本人が自由意思に基づきやりたいことをやりたいようにやりたいだけやる。それができる日本は個人が尊重された素晴らしい国であるとも言える。
ただ、それは個人の欲である。その欲を満たすまでの道のりは厳しい。でも、その過程で守るべき規範はいくつかあって、その一つは法である。本件で法に違反したのは明らかである。
そうであれば、やはりけじめは必要ではなかろうか。
確かに積み重ねた実績はスゴい。メダルに手が届く可能性が高い選手である。従って、その選手を出場させないのは、日本国として損失である。だから、ここは大目に見るべき、というのは一つクリアしなければならないステップを飛ばしている。
選手本人の欲と日本国としての国威発揚欲。そして、ここに同胞として感動したい欲が加わる。これらの欲が合致するのがオリンピックでのメダル獲得である。
反論があれば伺うが、選手本人が努力し日々の辛い練習を頑張っているのは、日本国のため、或いは日本国民のためだろうか。これ、敢えて突き詰めるのは不幸になりそうな気がするけど、やはり自分のためではないかと思っている。
アスリートの本能に従い、上を目指し頂点に立ちたい。この欲のためと言ったら怒られるだろうか。

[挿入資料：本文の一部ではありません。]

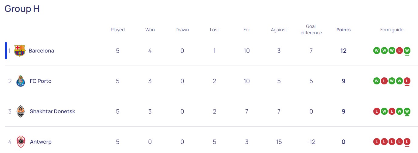The image size is (418, 153).
Task: Open the Barcelona team link
Action: click(x=41, y=51)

飲酒喫煙について擁護されている方は、自分の欲を満たすためにやったことという認識があるのかを問いたい。更に、既に上で述べたように、自分が同胞として感動したい欲を満たせる可能性のある選手の欠場を惜しんで判断がゆがんでいないのかも合わせて問いたい。
もっとクリアに言えば、選手は自分の欲を満たしたいだけ、辛い練習も自分が欲望充足のために好きでやっているだけ、日本国民も日本の選手がメダルを獲得するシーンを見たいだけ、見て感動したいだけではないのか。
醒めた見方をしているとの批判は受け止める。でも、日本の選手は他にもいる中で、この選手じゃなければダメだというくらいの思い入れがある人はどれくらいいるだろうか。そこまで普段から応援してきた選手がいる人は、そう多くないはず。
オリンピックって、このような選手と国民の微妙にズレたそれぞれの欲の充足によって成り立っている部分があるのは否定できない。そう思っている。